TEXT EXCERPT below:

The tower and home office originally had a facade of ashlar on the first story, and an elaborate arcade of columns and pilasters on the second and third stories. The main entrance along Madison Avenue, as well as 150 ft of the 23rd Street facade, contained slightly projecting columns, which created porticoes. Similar to the original design of the tower, the original home office had a large cornice above the fourth floor and smaller cornices above the second and fifth floors. On the fourth through ninth floors, the facade was arranged with deeply molded and decorated reveals, as well as carved mullions. These elements were arranged to form an arched arcade, which extended through the ninth floor; the windows were located in slightly recessed bays between each arch.

==== Interior ====
Inside the building, a large marble corridor ran between the entrances at Madison Avenue and Fourth Avenue (now Park Avenue South). (Note: The section of Fourth Avenue adjacent to the Metropolitan Life Tower was renamed Park Avenue South in 1959, after the demolition of the original home office.) Accessible from this hallway was a United States Post Office branch, a Western Union telegraph booth, a bank, telephone booths, and numerous shops. Cross-passages ran north and south to 24th and 23rd Streets, and stairs led to the subway station's downtown platform. The main rotunda was at the Madison Avenue entrance, measuring 40 ft square and 70 ft high, from which a stairway ascended to the second floor. Within the home office, there were 38 elevators, serving 1,100 tenants. The elevators were grouped in several banks throughout the building, although these were not all connected except at the lobby. The original home office also contained an extensive fire sprinkler system with standpipes and automatic sprinklers.

The home office served as the nexus of Metropolitan Life's operations and largely contained an open plan work space. The exception was the executive offices, which were decorated with mahogany. The interior layout was rearranged approximately every five years, at least in the building's early history, though the interior arrangements were always focused on worker efficiency. The original home office also had several interior courts.

The structure was generally not publicly accessible, and employees' movements were closely monitored. Conversely, there were also many amenities for employees, including a library, auditorium, gymnasium, and medical and dental offices. There was also a recreational space on the roof of the home office's 23rd Street portion, and through the larger complex's extensive system of kitchens and dining rooms, (Note: When the Metropolitan Life North Building opened in 1932, the tunnel under 24th Street provided access to the basements of that building, which contained a kitchen and two dining room levels.) the company offered free lunch to every employee between 1908 and 1994. Though the home office accommodated 14,500 workers by 1938, they were split up into different social hierarchies, with immigrants in service jobs, women in seamstresses' and cleaners' jobs, and native-born workers of both genders in white-collar jobs.

End of TEXT EXCERPT.
GIVEN INFORMATION below:

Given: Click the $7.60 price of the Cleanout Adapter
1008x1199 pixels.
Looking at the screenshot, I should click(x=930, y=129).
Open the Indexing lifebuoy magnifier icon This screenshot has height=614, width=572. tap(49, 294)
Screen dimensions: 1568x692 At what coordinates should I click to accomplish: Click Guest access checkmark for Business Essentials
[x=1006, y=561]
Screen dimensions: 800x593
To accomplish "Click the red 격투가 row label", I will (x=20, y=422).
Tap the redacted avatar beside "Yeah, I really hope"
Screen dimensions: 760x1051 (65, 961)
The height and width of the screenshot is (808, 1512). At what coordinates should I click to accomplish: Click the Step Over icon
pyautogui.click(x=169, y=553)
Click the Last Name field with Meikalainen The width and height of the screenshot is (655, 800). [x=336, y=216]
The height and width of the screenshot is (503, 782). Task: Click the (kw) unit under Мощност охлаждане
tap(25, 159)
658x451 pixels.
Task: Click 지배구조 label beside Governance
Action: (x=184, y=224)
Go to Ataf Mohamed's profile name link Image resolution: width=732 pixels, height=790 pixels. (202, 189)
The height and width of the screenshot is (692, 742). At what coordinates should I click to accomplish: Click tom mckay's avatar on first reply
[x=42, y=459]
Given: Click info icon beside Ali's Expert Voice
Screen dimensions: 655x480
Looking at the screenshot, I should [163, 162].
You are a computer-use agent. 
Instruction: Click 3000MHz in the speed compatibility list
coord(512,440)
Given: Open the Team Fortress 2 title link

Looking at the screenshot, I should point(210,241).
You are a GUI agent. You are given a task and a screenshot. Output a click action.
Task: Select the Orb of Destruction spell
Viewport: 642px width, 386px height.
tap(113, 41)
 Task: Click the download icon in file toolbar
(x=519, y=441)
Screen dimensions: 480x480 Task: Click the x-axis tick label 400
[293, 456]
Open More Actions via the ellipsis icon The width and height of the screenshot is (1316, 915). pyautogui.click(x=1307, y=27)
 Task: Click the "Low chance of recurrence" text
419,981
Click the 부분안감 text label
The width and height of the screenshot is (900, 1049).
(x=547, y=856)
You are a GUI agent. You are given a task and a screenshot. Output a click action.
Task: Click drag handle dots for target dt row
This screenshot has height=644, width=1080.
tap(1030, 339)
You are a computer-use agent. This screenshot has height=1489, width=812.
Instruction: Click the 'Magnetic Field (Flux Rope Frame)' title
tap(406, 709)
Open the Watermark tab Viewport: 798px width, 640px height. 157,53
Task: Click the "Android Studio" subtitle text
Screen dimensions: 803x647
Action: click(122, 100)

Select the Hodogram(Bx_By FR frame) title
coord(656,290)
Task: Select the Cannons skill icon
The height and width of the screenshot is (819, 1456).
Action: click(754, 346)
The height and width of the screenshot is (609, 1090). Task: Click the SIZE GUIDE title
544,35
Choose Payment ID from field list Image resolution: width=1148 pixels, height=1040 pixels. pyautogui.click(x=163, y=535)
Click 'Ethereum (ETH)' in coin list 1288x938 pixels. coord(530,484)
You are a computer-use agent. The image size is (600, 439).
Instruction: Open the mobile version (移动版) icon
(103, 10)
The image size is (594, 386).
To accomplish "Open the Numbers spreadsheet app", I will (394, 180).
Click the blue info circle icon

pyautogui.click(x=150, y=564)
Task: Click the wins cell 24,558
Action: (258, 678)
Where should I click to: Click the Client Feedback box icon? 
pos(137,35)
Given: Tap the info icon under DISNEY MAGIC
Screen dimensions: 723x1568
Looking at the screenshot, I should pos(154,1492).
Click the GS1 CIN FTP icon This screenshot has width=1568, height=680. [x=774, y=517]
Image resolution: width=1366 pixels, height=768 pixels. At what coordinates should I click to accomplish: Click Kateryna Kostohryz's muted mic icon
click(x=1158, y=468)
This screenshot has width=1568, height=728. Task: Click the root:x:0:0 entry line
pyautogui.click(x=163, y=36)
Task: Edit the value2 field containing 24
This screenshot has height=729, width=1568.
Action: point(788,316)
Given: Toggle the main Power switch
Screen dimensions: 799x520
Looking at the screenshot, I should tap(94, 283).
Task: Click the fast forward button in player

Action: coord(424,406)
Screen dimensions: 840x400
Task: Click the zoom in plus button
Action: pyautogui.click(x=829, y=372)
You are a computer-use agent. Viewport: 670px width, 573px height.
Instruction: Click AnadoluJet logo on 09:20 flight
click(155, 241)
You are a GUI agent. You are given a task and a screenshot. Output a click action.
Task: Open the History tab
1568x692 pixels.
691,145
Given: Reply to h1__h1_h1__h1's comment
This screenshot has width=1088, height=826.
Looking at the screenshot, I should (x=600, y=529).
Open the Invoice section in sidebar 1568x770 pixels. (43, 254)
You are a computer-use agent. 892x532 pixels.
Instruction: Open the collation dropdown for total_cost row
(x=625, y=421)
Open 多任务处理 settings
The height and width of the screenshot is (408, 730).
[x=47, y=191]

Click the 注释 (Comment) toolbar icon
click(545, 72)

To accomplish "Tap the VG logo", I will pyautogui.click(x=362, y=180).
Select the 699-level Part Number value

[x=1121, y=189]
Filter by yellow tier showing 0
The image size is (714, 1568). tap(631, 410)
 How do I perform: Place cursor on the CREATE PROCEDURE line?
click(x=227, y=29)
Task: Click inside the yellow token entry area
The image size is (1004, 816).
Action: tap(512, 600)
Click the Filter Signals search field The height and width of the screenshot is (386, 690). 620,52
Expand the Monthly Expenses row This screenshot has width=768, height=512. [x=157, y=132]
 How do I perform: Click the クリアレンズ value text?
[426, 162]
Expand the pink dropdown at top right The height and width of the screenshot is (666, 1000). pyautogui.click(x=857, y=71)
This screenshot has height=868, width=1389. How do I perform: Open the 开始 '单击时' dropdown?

End of GIVEN INFORMATION.

• [TASKS FOR THIS EXERCISE]:
#1 According to the passage on the Metropolitan Life home office, during which years did the company offer free lunch to every employee?
#2 Repeat everything in the passage on the Metropolitan Life home office from "The home office served" down to "several interior courts.".
#3 Go on with the passage on the Metropolitan Life home office, picking up after its final sentence.
The records are unrelated to the passage about the Metropolitan Life home office and stand as separate material.

• [PER-TASK ANSWERS]:
#1 Between 1908 and 1994.

#2
The home office served as the nexus of Metropolitan Life's operations and largely contained an open plan work space. The exception was the executive offices, which were decorated with mahogany. The interior layout was rearranged approximately every five years, at least in the building's early history, though the interior arrangements were always focused on worker efficiency. The original home office also had several interior courts.

#3
== History ==

Before the home office at Madison Square was completed, the Metropolitan Life Insurance Company (now MetLife) had been headquartered at three buildings in Lower Manhattan, all of which have been demolished. Its first headquarters was at 243 Broadway, which the company occupied between 1868 and 1869. This headquarters comprised two and a half rooms totaling "not more than 900 square feet" (900 ft2): one for the president and another for the remaining staff. In 1870, Metropolitan Life moved to 319 Broadway's third floor, a slightly larger space that also contained a supply room. The company moved again in 1876 to Park Place and Church Street, during which its operations grew rapidly: by 1889, Metropolitan Life had outgrown the Church Street building. The company had $250 million in industrial life insurance policies by 1891.

At the time, life insurance companies generally had their own buildings for their offices and branch locations. According to architectural writer Kenneth Gibbs, these buildings allowed each individual company to instill "not only its name but also a favorable impression of its operations" in the general public. This had been a trend since 1870, with the completion of the former Equitable Life Building in Manhattan's Financial District. Furthermore, life insurance companies of the late 19th and early 20th centuries generally built massive buildings to fit their large clerical and records-keeping staff.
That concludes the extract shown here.